I want to make an argument
about the character of the Palestine issue. I’m not going to argue that it’s a
unique problem but I am going to argue that it’s almost unique in contemporary
affairs, and that there are some aspects of it that explain why it is so
seemingly intractable. I’m going to start with an increasingly important field
of study, citizenship studies. There are journals now devoted to it; it’s
become a big thing in academia. My colleague at the University of Michigan,
Margaret Somers, wrote an important book on citizenship not so long ago. And as
she points out, Chief Justice Earl Warren of the U.S. Supreme Court in 1958
wrote: “Citizenship is man’s basic right, for it is nothing less than the right
to have rights. Remove this priceless possession and there remains a stateless
person disgraced and degraded in the eyes of his countrymen.” So Warren is
drawing here implicitly on the work of Hannah Arendt but this is the key point
that I want to make today. Citizenship is the right to have rights. People who
lack citizenship in a state ipso facto have no right to have rights ….

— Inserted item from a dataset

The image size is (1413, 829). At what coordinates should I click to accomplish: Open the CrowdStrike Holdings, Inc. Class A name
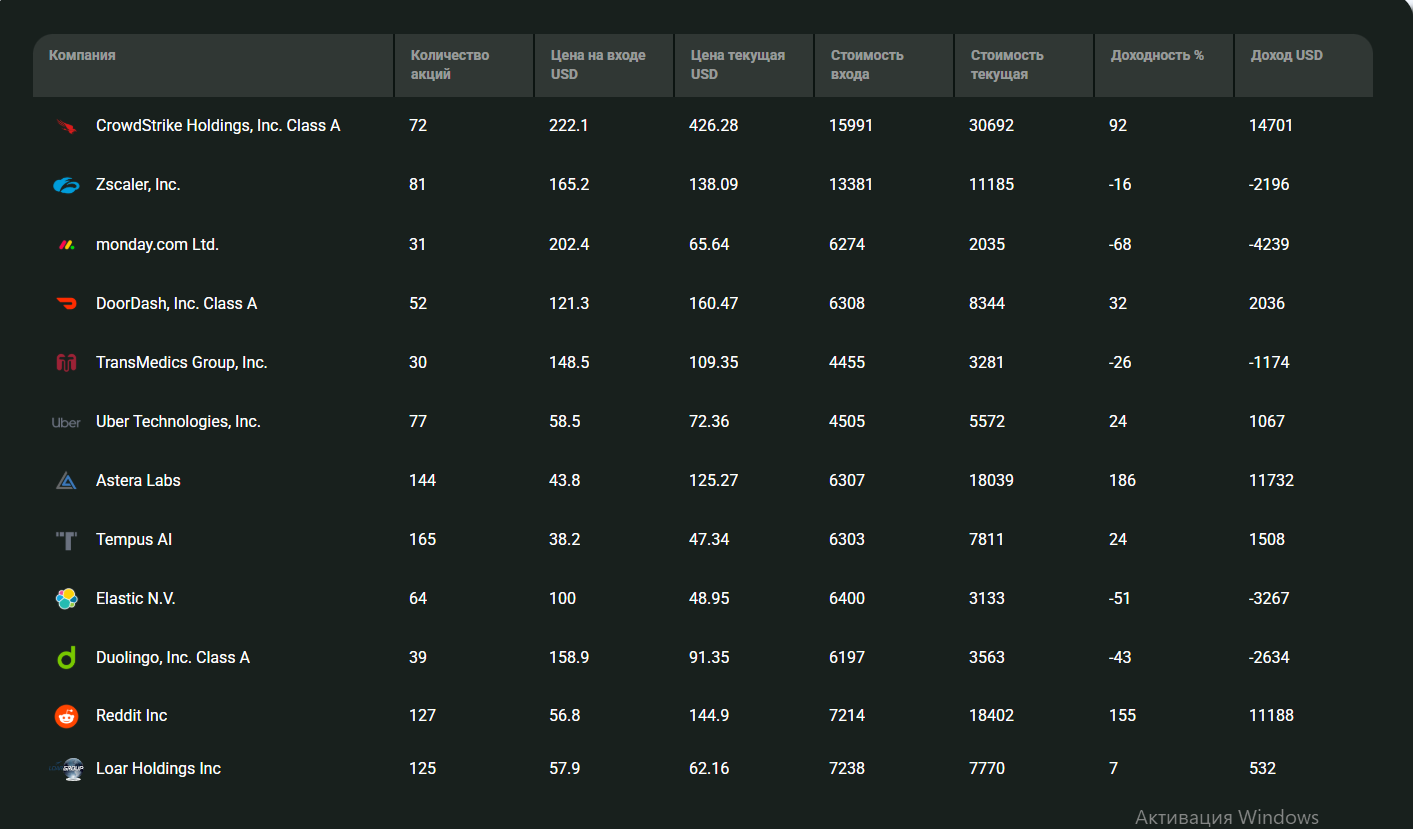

If we came to the Palestinians, their
situation of citizenship is obviously deformed. There’s no state. They’re
lacking an entire section of the column. And then their market is not very
robust and of course in Gaza there is no market to speak of, the Israelis have
Gaza under siege. There’s no airport, there’s no harbor, and the Israelis don’t
permit the Palestinians in Gaza to export most of what they make, some
strawberries, off of which the Israelis take a cut. But mostly the export
market doesn’t exist in Gaza. So the market and the separation wall and the
politics of the neighboring states are such that the Palestinians don’t have a
strong relationship to the market, they don’t have a state at all, there are a
lot of NGOS, and so for the Palestinians, the NGO sector is the one place where
there’s a little glimmer maybe of some citizenship. But that’s weird. And
that’s unexampled in the world. There’s no other group of people that look like
that. In the world, right now…
So when
you’re stateless, you don’t have the right to have rights. So everything is
unstable. It’s a little bit like being a child of an alcoholic abusive family.
They suffer from everything always being interrupted. You never know what’s
going to happen, you can’t make plans, let’s go for a picnic today but then the
picnic doesn’t happen because the parent got drunk. Well, if you’re stateless
you don’t really know what’s going to happen to you. Your property is unstable,
your rights are unstable. Even if you were stateless and you get citizenship,
your citizenship is unstable. So Jordan gave citizenship to the West Bank
Palestinians at one point and then because of the Rabat Accords after Israel
conquered it, they took the Jordanian citizenship back away. They just
denaturalized about 30 or 40 thousand Palestinians from Gaza in Jordan.
I don’t think that the world will put up with Apartheid forever. So there will be increasing boycotts, increasing pressure, increasing economic problems. Ultimately it seems to me very likely that you end up with a single state. I’m not arguing for it, I’m not saying it’s desirable, I’m not saying it’s the best outcome but I think somebody has to give citizenship to the Palestinians. Increasingly, the only one that could plausibly do that is the Israelis and the Israelis increasingly own all of Palestinian territory so they’re responsible for the people that live on that territory even though they don’t think they are. I don’t really care how this problem is solved, from my point of view, it’s all the same to me. The important thing, as you can tell is that I insist, the Palestinians must end up with the right to have rights.